## Working data
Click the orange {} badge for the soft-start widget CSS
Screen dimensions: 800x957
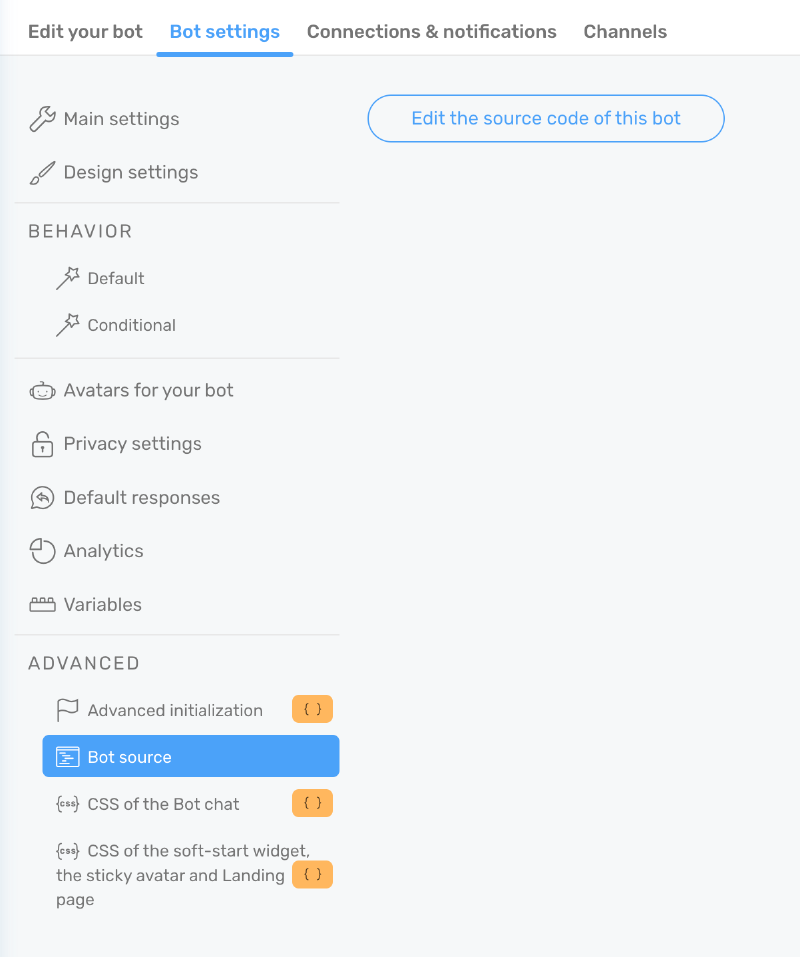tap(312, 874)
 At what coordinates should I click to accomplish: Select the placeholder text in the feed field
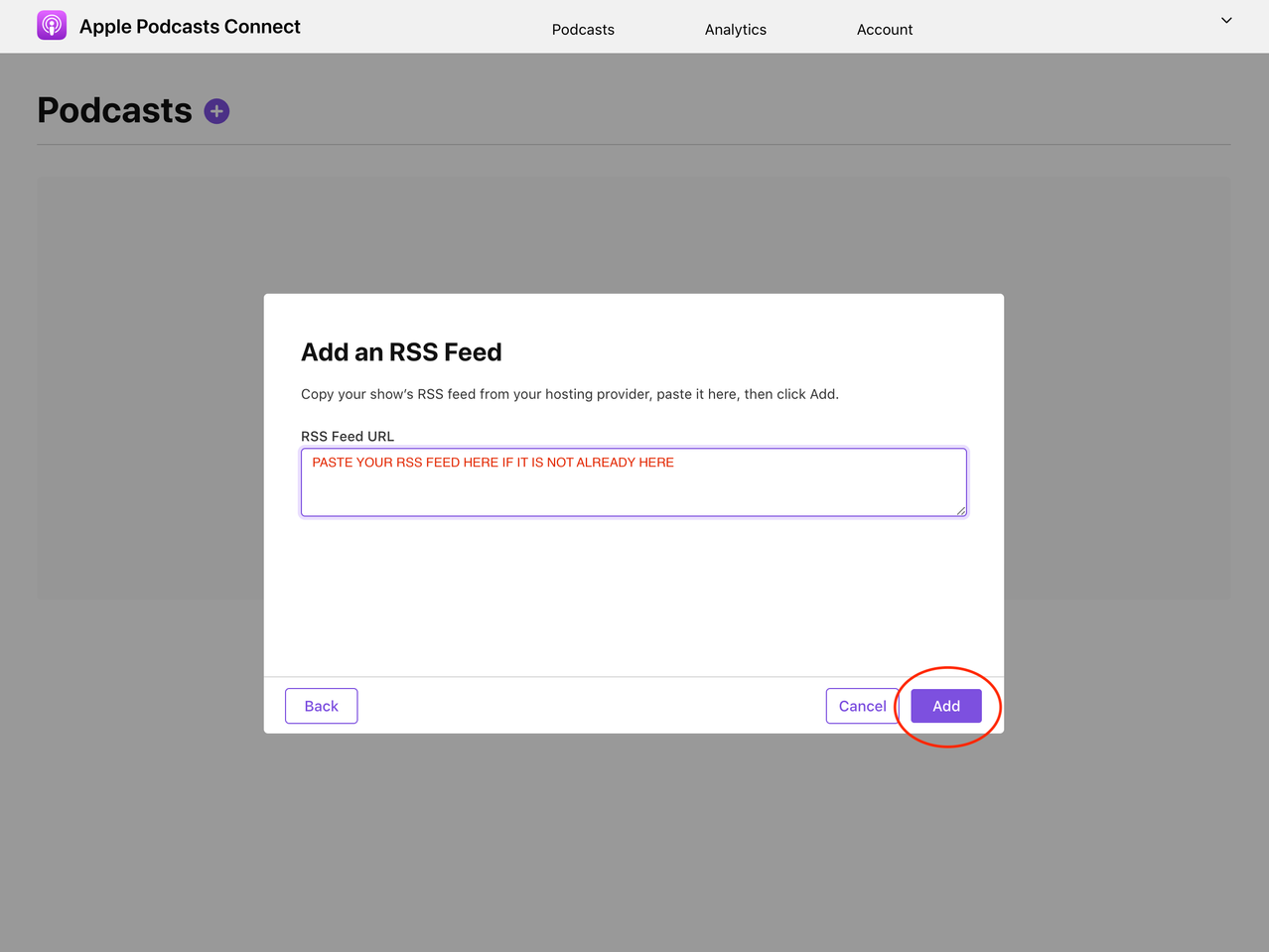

==

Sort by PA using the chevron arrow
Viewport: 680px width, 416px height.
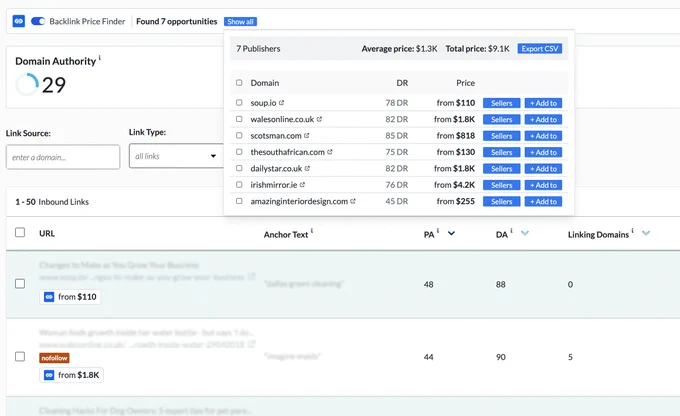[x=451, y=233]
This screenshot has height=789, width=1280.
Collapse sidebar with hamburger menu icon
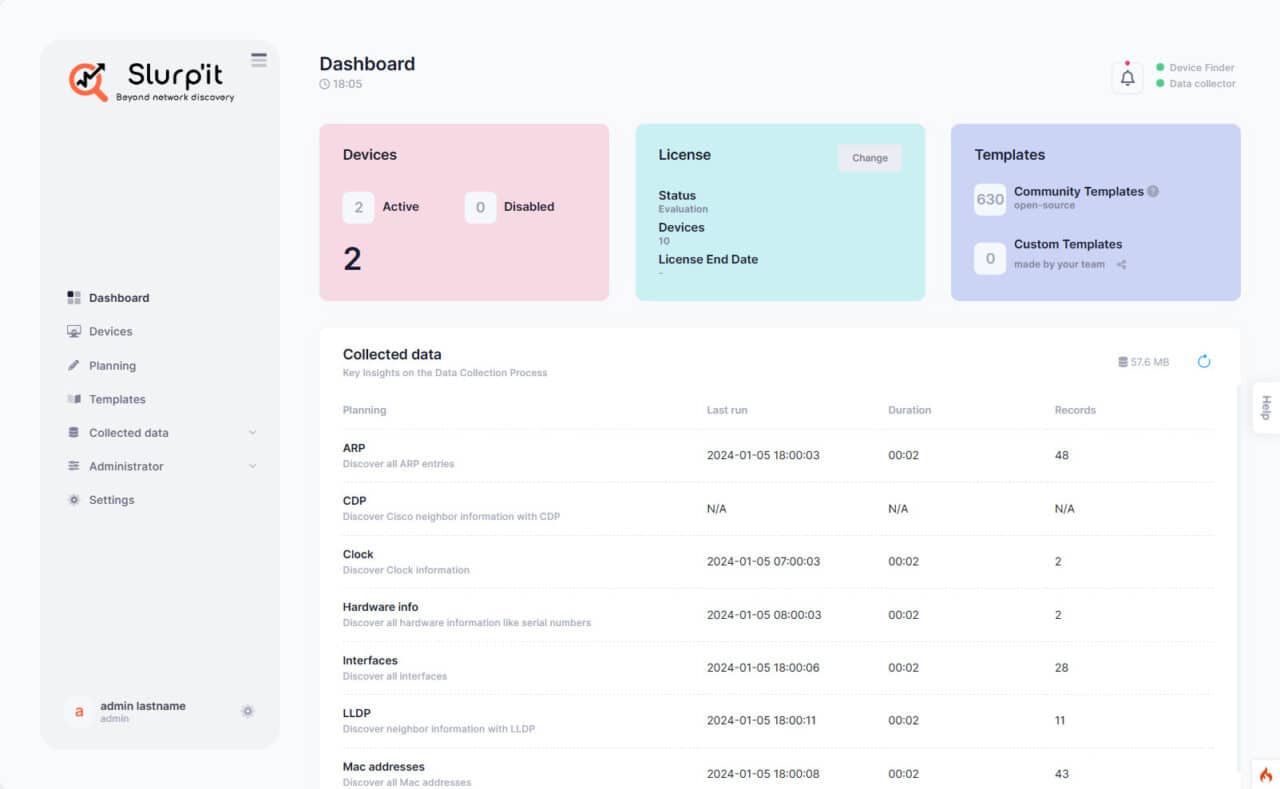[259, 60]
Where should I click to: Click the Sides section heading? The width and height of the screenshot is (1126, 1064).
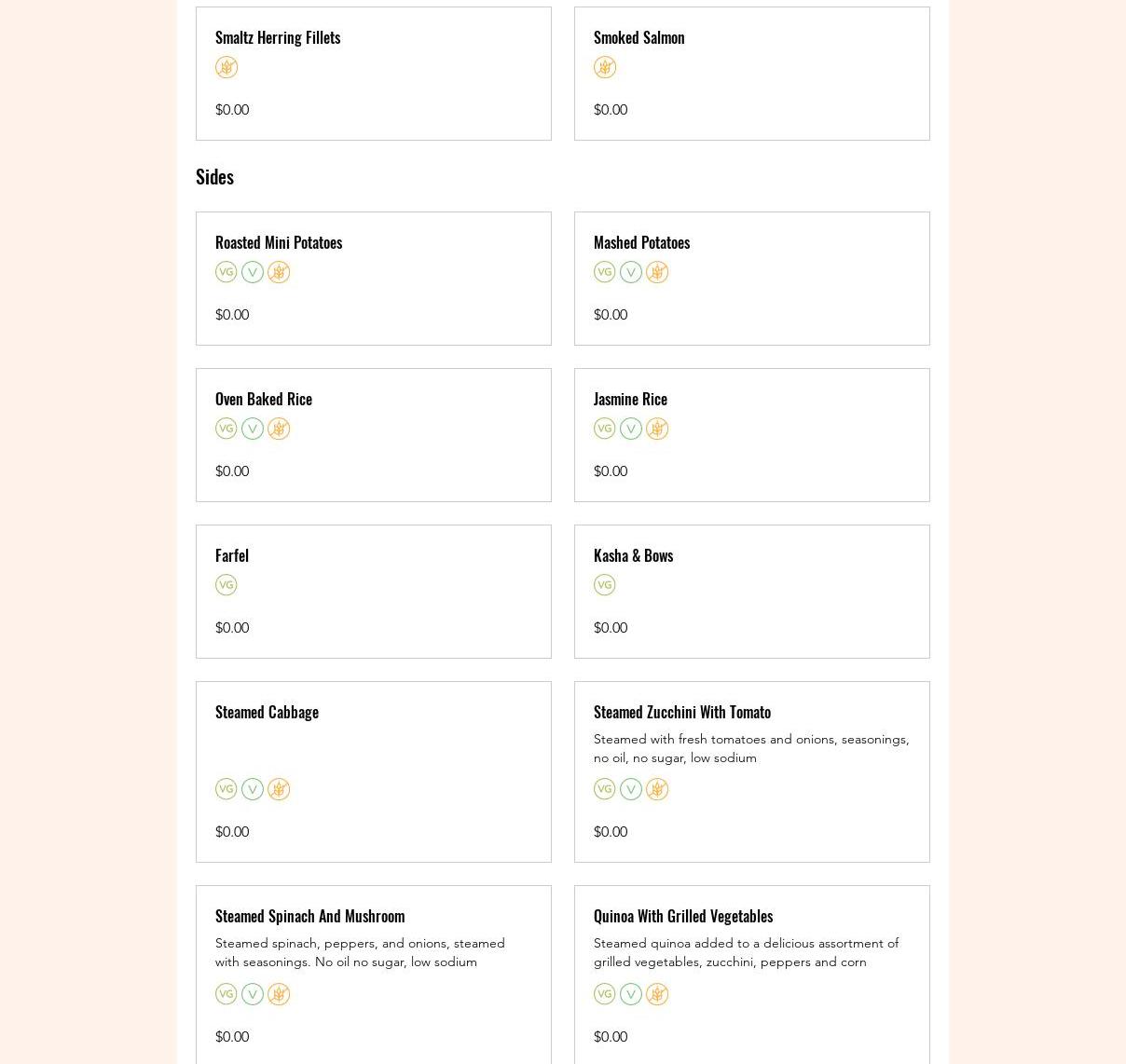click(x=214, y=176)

## Aim of the task
Out of the records above, return only the lines from the one with "Click the orange" through the one with "At what coordinates", exactly, and none of the pictures.

## Response to the exercise
Click the orange {} badge for the soft-start widget CSS
Screen dimensions: 800x957
tap(312, 874)
 At what coordinates should I click to accomplish: Select the placeholder text in the feed field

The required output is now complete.